Uya Kuya Menanggapi Tudingan Mengenai Dapur MBG
Uya Kuya, yang dikenal sebagai tokoh publik dan anggota Komisi IX DPR RI, menanggapi tudingan bahwa dirinya memiliki 750 dapur MBG. Informasi ini muncul dari unggahan di media sosial yang viral, termasuk di akun Instagram @panglimarakyatkonoha. Unggahan tersebut menyebutkan bahwa Uya Kuya mengelola ratusan dapur program pemerintah tersebut.
Selain jumlah dapur, unggahan itu juga menyertakan kutipan palsu yang seolah-olah berasal dari mulut Uya Kuya. Kutipan tersebut berbunyi, “MBG itu investasi jangka panjang untuk menuju Indonesia emas.” Informasi seperti ini memicu reaksi negatif dari netizen, terutama karena adanya kesan bahwa Uya Kuya meraup miliaran rupiah dalam sehari.

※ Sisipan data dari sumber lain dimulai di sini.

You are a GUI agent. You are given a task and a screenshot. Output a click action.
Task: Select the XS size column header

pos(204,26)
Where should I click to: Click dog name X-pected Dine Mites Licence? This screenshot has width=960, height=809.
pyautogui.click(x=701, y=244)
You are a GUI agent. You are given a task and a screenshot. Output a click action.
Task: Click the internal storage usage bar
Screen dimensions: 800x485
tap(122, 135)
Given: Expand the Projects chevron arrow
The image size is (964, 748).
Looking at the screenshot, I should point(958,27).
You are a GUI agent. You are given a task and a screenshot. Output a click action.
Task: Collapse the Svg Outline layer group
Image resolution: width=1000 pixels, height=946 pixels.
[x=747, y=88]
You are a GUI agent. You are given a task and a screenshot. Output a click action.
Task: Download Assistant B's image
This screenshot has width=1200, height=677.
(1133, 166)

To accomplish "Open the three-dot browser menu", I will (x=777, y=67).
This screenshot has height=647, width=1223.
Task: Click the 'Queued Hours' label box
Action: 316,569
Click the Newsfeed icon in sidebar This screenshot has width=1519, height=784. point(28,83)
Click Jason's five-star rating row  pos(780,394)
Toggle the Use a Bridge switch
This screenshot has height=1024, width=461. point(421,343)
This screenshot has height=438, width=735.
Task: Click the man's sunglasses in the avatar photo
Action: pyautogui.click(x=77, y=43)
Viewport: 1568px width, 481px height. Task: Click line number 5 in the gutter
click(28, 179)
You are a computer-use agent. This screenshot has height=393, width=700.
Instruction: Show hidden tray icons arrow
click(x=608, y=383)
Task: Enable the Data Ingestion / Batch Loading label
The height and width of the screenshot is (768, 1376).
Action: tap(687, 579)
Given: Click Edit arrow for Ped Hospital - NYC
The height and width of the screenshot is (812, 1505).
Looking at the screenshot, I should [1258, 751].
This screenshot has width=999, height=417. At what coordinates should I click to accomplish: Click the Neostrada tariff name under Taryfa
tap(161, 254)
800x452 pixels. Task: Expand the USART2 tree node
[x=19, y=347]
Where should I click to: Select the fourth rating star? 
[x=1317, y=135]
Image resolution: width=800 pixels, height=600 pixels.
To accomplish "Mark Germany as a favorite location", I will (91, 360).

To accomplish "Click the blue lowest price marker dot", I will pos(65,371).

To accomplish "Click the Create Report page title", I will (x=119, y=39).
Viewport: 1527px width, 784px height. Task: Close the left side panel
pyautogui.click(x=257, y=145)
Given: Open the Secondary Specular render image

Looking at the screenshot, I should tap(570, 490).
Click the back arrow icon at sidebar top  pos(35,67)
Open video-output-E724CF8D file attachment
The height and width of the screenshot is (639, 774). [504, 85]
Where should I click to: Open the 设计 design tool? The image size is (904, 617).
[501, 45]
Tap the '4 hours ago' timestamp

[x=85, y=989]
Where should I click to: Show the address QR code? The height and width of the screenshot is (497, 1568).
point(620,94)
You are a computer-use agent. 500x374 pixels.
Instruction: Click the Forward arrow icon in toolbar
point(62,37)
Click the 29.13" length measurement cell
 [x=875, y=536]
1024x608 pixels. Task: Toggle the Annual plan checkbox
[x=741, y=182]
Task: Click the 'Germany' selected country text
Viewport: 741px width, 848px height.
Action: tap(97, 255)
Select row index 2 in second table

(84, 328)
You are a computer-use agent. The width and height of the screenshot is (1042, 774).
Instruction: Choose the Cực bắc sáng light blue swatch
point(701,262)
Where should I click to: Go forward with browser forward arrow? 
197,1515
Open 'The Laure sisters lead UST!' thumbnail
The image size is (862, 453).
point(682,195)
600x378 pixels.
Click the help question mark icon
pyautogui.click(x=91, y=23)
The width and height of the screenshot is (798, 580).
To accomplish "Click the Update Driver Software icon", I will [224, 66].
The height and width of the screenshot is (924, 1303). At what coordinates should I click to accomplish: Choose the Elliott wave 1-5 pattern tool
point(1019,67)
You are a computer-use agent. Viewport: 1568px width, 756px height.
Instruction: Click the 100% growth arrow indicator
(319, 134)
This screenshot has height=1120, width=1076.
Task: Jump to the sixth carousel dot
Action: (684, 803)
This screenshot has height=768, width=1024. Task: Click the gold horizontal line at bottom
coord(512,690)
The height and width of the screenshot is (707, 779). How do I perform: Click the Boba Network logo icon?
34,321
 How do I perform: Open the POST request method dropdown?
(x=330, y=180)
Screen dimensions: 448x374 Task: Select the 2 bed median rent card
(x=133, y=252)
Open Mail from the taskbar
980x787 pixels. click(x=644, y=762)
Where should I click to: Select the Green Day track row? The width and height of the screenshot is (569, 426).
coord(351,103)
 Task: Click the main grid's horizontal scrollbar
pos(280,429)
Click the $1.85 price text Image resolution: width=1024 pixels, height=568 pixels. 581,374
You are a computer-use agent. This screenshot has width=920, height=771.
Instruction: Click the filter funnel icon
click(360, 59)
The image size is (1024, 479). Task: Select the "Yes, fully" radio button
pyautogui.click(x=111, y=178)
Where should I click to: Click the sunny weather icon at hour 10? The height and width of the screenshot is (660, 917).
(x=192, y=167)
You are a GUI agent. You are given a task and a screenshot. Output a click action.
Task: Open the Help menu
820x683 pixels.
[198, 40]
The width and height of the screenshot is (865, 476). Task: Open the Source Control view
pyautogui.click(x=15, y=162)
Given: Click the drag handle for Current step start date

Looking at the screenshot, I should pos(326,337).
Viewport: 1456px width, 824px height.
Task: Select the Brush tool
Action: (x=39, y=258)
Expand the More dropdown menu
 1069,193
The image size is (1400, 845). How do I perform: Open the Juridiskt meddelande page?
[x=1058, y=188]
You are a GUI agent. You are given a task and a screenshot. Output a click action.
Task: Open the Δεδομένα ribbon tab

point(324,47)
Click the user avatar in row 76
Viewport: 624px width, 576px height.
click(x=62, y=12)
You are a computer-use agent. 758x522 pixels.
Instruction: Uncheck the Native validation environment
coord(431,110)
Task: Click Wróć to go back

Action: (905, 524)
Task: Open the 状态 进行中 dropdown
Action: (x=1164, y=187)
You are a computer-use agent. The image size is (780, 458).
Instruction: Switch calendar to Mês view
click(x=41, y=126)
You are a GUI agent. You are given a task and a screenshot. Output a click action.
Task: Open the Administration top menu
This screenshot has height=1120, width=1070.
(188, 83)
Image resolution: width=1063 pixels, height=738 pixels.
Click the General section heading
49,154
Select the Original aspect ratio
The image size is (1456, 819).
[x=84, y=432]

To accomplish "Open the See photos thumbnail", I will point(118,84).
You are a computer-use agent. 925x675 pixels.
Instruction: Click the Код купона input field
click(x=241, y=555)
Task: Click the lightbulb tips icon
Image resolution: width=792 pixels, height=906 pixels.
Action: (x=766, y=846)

Beberapa unggahan lainnya menampilkan foto wajah Uya Kuya yang disandingkan dengan latar belakang aktivitas dapur penyiapan makanan. Tulisan yang menyertai foto tersebut menyatakan, “Uya Kuya dengan 750 dapur MBG. 750 × 6.000.000 = 4.500.000.000. Jadi hasilnya 4,5 miliar per hari. Nikmat mana lagi yang kalian dustakan!?”
Tuduhan ini dianggap sebagai fitnah oleh Uya Kuya sendiri. Ia langsung merespons dengan meninggalkan komentar tegas di akun tersebut. “Masih jaman bikin berita HOAX bos? HOAX dan FITNAH nih,” tulisnya.
Langkah Hukum yang Diambil
Tidak puas hanya dengan komentar, Uya Kuya memilih jalur hukum untuk menuntut pihak-pihak yang menyebarkan informasi palsu. Sebagai politisi Partai Amanat Nasional (PAN) yang berlatar belakang selebritas, ia melaporkan sejumlah akun media sosial ke Polda Metro Jaya.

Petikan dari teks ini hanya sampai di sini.